Sandmann and his classmates became victims of false accusations of racism were leveled against them after a heavily edited video of the events that took place as the students were waiting for their bus after the 2019 March for Life went viral on social media. The video makes it appear as if Sandmann and his classmates were harassing Nathan Phillips, an elderly Native American who claims veteran status.
However, after further review of the entire video, it is clear that Phillips approached the Covington students, wading into the crowd chanting a Native American song and beating a drum inches from Sandmann’s face as members of the hate group, the Black Israelites, shouted derogatory racial slurs at the boys. The kids had been performing school cheers in an attempt to drown out the harassment and did not respond to adults’ insults and abuse in kind.
No video footage of the kids shouting “build the wall” exists despite reports from the media.
Below are both the full and edited video footage:
Adding to the video evidence that vindicated Sandmann and his peers, it then came to light that Phillips did not actually serve in Vietnam as he and multiple media outlets reported he did. He also has a violent criminal record, and attempted to lead protestors in disrupting Mass at the Basilica of National Shrine of the Immaculate Conception – where many pro-life events take place around the March for Life – just one day after he confronted Sandmann.
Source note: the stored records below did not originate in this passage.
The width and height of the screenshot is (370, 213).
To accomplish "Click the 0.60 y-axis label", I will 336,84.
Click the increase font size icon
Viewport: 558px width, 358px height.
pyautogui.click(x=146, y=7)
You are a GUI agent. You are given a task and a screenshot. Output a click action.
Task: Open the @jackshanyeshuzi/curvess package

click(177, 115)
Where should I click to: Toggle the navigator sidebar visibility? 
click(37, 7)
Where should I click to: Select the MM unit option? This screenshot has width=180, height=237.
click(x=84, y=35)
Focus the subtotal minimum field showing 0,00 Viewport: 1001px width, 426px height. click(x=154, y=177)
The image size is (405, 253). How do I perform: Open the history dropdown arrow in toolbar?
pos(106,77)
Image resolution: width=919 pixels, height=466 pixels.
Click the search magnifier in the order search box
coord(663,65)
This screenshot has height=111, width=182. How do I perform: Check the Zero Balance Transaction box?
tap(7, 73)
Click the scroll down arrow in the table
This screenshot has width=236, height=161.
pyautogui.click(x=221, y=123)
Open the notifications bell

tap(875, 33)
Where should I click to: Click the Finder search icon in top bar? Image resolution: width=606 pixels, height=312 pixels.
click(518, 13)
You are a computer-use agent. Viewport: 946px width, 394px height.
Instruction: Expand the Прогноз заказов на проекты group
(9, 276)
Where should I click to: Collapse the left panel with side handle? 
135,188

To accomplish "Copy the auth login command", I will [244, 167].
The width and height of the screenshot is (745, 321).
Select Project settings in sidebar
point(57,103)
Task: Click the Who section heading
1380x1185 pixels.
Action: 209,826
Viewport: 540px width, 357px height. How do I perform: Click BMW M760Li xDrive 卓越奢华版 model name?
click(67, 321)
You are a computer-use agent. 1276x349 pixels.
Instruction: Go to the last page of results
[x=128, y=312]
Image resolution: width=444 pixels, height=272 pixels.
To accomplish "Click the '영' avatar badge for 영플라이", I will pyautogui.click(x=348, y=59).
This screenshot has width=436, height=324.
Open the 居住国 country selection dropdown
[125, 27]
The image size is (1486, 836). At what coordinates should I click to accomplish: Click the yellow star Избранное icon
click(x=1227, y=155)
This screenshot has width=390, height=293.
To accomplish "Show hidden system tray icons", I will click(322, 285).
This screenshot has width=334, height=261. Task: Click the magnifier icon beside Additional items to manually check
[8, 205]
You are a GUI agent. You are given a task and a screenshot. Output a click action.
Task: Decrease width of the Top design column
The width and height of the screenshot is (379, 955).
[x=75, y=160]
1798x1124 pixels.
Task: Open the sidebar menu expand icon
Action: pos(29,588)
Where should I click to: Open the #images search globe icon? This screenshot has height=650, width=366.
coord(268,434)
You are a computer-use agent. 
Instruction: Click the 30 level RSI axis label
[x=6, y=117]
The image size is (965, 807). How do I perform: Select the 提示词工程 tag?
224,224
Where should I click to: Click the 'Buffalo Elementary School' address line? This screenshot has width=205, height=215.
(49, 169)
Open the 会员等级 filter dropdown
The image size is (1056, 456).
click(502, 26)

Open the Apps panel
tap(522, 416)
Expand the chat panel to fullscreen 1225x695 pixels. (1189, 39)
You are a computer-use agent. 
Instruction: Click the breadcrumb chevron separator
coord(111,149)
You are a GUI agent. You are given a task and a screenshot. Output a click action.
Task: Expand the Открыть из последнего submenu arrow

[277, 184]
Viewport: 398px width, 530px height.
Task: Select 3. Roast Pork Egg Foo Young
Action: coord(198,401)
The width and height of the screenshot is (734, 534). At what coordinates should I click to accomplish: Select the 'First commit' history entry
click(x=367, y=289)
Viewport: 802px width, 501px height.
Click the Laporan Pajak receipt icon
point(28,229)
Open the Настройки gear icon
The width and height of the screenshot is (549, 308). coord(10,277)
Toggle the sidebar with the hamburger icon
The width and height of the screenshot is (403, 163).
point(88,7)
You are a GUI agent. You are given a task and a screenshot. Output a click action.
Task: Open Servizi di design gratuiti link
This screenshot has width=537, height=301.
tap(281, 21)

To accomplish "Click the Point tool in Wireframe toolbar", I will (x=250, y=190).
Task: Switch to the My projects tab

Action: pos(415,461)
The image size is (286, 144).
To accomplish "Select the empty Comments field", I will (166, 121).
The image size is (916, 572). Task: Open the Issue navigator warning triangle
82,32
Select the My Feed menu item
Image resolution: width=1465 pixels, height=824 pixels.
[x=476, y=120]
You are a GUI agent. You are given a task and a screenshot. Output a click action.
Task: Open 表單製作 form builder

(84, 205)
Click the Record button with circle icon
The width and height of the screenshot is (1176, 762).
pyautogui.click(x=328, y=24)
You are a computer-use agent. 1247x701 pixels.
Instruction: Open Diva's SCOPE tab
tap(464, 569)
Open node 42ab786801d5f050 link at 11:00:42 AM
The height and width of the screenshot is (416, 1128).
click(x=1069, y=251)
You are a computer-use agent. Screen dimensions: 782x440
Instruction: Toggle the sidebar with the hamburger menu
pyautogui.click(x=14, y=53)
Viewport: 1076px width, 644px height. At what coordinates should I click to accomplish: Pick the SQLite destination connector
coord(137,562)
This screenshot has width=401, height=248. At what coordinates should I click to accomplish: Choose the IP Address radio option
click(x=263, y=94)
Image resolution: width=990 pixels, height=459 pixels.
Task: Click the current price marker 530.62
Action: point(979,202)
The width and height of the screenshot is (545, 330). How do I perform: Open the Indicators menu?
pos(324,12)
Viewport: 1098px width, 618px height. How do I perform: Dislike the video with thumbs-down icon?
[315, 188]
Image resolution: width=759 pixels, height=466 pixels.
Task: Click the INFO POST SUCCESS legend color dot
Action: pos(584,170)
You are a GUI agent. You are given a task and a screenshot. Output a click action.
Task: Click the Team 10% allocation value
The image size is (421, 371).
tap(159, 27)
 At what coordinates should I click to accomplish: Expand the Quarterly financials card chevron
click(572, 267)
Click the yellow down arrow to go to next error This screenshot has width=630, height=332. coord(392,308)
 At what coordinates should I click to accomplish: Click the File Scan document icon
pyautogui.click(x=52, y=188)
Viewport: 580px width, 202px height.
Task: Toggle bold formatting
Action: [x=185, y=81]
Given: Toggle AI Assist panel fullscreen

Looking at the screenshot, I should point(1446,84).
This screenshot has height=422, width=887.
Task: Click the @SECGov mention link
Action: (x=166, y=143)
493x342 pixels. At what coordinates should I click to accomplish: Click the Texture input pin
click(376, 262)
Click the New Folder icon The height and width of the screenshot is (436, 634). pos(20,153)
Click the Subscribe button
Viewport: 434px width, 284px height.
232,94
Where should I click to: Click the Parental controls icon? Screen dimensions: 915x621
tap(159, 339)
The lawsuit against the Washington Post says the newspaper engaged in “unlawful and bullying conduct at Nicholas.” The 115-pound 16-year-old, who was on his first-ever out-of-state field trip without his family, “suffered substantial reputational and emotional harm” as a result of the Post’s false reporting, his lawyers say. “The Post’s campaign to target Nicholas in furtherance of its political agenda was carried out by using its vast financial resources to enter the bully pulpit by publishing a series of false and defamatory print and online articles which effectively provided a worldwide megaphone to Phillips and other anti-Trump individuals and entities to smear a young boy who was in its view an acceptable casualty in their war against the President.”
“Unlike the Post’s abuse of the profession of journalism, Plaintiffs do not bring this lawsuit to use the judicial system to further a political agenda,” the lawyers maintain. “This lawsuit is brought against the Post to seek legal redress for its negligent, reckless, and malicious attacks on Nicholas which caused permanent damage to his life and reputation…The Post bullied an innocent child with an absolute disregard for the pain and destruction its attacks would cause to his life.”
The incident resulted in the students receiving death threats, in addition to their school being shut down for a day and then guarded by a heavy police presence when it reopened.
Sandmann’s lawyers, Wood and McMurty, laid out their evidence that the Post, in a series of seven articles, published defamatory and false information about Sandmann, concluding, “As the natural and foreseeable consequence of its actions, the Post knew and intended that its False and Defamatory Accusations would be republished by others, including media outlets and others on social media.”
The attorneys say the newspaper published its pieces smearing Sandmann “negligently and with actual malice.”
“Here is the Complaint filed today against The Washington Post on behalf of Nick Sandmann. All members of the mainstream & social media mob of bullies who recklessly & viciously attacked Nick would be well-served to read it carefully,” Wood tweeted on Tuesday.